Wäre ein kompletter Neubau nicht günstiger?

Ein kompletter Neubau mit den gleichen Flächen und der gleichen Nutzung wie jetzt im Kulturpalast würde nach ersten Schätzungen rund 104 Mio. Euro kosten.

Wann wird gebaut?

Die vorliegende Konzeption sieht vor, mit dem Bau im Jahre 2011 zu beginnen. Die Fertigstellung ist für 2014 geplant. Vorjohann: „Zum einen erfordert gerade der philharmonische Saal eine sehr genaue Vorplanung. Dies ist mit zwei Federstrichen nicht getan, eine enge Abstimmung aller Beteiligten ist nötig. Zum anderen sind wir durch die Vergabeordnung an bestimmte Ausschreibungsfristen gebunden, die einen schnelleren Baubeginn sehr unwahrscheinlich machen.”

Wo spielt die Philharmonie während der Schließung?

„Wir werden sehr intensiv über Alternativstandorte wie z. B. in der Kreuzkirche sprechen müssen”, sagt Dr.

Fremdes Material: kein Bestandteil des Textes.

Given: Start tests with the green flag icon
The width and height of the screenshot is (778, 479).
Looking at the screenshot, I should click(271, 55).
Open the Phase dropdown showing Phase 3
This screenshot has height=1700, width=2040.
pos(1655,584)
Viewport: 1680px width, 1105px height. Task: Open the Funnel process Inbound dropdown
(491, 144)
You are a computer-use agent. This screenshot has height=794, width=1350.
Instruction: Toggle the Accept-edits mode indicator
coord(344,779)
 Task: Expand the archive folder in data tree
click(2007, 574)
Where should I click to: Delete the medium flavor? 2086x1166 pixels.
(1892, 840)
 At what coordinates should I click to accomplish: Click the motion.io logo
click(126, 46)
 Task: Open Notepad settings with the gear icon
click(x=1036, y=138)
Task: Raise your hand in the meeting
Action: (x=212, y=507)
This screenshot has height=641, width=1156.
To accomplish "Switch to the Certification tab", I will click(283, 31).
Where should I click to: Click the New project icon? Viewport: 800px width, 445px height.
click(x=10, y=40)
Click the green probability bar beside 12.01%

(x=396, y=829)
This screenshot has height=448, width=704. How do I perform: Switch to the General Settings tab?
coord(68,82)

Lutz Vogel. „Aber die Philharmonie ist zu Einschränkungen bereit, wenn im Ergebnis ein so hochwertiger Konzertsaal und damit endlich die langersehnte Heimat für das städtische Orchester kommt.”

Welches sind die nächsten Schritte?

Sollte der Stadtrat sich für die vorliegende Konzeption entscheiden, werden die ersten Planungsleistungen ausgeschrieben. Der Stadtrat entscheidet dann voraussichtlich im August 2009 über die konkrete Raumplanung und ggf. über verschiedene bauliche Varianten. Weiter wird dann das konkrete Budget festgelegt. Im Mai 2010 werden dann alle Facetten der Baumaßnahme feststehen und dem Stadtrat zur abschließenden Entscheidung vorgelegt. Dieser Planungsstand ist dann die Grundlage für die Entscheidung über die Fördermittel.